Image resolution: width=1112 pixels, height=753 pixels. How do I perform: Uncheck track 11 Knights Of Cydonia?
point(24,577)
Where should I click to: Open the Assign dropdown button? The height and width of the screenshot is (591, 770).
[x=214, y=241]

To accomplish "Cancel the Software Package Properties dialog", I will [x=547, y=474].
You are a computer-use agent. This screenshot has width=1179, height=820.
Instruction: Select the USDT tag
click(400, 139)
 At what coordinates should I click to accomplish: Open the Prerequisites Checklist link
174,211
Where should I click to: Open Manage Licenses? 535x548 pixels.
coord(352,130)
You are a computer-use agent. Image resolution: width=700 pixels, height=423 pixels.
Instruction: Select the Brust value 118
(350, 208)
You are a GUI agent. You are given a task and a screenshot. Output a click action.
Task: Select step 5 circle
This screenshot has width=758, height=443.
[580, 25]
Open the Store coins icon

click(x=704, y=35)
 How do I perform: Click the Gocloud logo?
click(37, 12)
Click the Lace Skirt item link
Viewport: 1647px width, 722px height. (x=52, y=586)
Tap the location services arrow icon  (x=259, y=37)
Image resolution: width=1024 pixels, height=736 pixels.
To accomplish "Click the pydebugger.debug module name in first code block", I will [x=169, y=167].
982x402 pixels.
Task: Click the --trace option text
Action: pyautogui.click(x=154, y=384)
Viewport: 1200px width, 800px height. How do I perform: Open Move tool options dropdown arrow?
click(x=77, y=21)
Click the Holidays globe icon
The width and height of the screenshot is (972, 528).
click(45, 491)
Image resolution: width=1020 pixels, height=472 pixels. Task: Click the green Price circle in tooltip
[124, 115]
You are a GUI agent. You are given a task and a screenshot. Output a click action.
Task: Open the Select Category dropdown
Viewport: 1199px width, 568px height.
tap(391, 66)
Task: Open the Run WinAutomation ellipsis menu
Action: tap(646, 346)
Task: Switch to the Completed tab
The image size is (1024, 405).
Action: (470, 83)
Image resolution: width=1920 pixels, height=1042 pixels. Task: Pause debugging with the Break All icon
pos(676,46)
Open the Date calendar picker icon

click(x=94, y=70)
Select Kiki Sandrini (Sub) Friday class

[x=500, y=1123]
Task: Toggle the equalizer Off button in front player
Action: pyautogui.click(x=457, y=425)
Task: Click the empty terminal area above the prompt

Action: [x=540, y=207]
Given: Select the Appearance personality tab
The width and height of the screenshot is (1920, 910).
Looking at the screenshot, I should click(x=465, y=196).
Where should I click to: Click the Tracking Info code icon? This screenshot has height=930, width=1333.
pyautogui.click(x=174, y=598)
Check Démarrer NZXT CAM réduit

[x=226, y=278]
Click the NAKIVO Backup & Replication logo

● What you will do: Each entry needs to be written out again, exactly as given.

● Response to this exercise:
Image resolution: width=1112 pixels, height=753 pixels. How do I perform: Uncheck track 11 Knights Of Cydonia?
point(24,577)
Where should I click to: Open the Assign dropdown button? The height and width of the screenshot is (591, 770).
[x=214, y=241]

To accomplish "Cancel the Software Package Properties dialog", I will [x=547, y=474].
You are a computer-use agent. This screenshot has width=1179, height=820.
Instruction: Select the USDT tag
click(400, 139)
 At what coordinates should I click to accomplish: Open the Prerequisites Checklist link
174,211
Where should I click to: Open Manage Licenses? 535x548 pixels.
coord(352,130)
You are a computer-use agent. Image resolution: width=700 pixels, height=423 pixels.
Instruction: Select the Brust value 118
(350, 208)
You are a GUI agent. You are given a task and a screenshot. Output a click action.
Task: Select step 5 circle
This screenshot has width=758, height=443.
[580, 25]
Open the Store coins icon

click(x=704, y=35)
 How do I perform: Click the Gocloud logo?
click(37, 12)
Click the Lace Skirt item link
Viewport: 1647px width, 722px height. (x=52, y=586)
Tap the location services arrow icon  (x=259, y=37)
Image resolution: width=1024 pixels, height=736 pixels.
To accomplish "Click the pydebugger.debug module name in first code block", I will [x=169, y=167].
982x402 pixels.
Task: Click the --trace option text
Action: pyautogui.click(x=154, y=384)
Viewport: 1200px width, 800px height. How do I perform: Open Move tool options dropdown arrow?
click(x=77, y=21)
Click the Holidays globe icon
The width and height of the screenshot is (972, 528).
click(45, 491)
Image resolution: width=1020 pixels, height=472 pixels. Task: Click the green Price circle in tooltip
[124, 115]
You are a GUI agent. You are given a task and a screenshot. Output a click action.
Task: Open the Select Category dropdown
Viewport: 1199px width, 568px height.
tap(391, 66)
Task: Open the Run WinAutomation ellipsis menu
Action: tap(646, 346)
Task: Switch to the Completed tab
The image size is (1024, 405).
Action: (470, 83)
Image resolution: width=1920 pixels, height=1042 pixels. Task: Pause debugging with the Break All icon
pos(676,46)
Open the Date calendar picker icon

click(x=94, y=70)
Select Kiki Sandrini (Sub) Friday class

[x=500, y=1123]
Task: Toggle the equalizer Off button in front player
Action: pyautogui.click(x=457, y=425)
Task: Click the empty terminal area above the prompt

Action: [x=540, y=207]
Given: Select the Appearance personality tab
The width and height of the screenshot is (1920, 910).
Looking at the screenshot, I should click(x=465, y=196).
Where should I click to: Click the Tracking Info code icon? This screenshot has height=930, width=1333.
pyautogui.click(x=174, y=598)
Check Démarrer NZXT CAM réduit

[x=226, y=278]
Click the NAKIVO Backup & Replication logo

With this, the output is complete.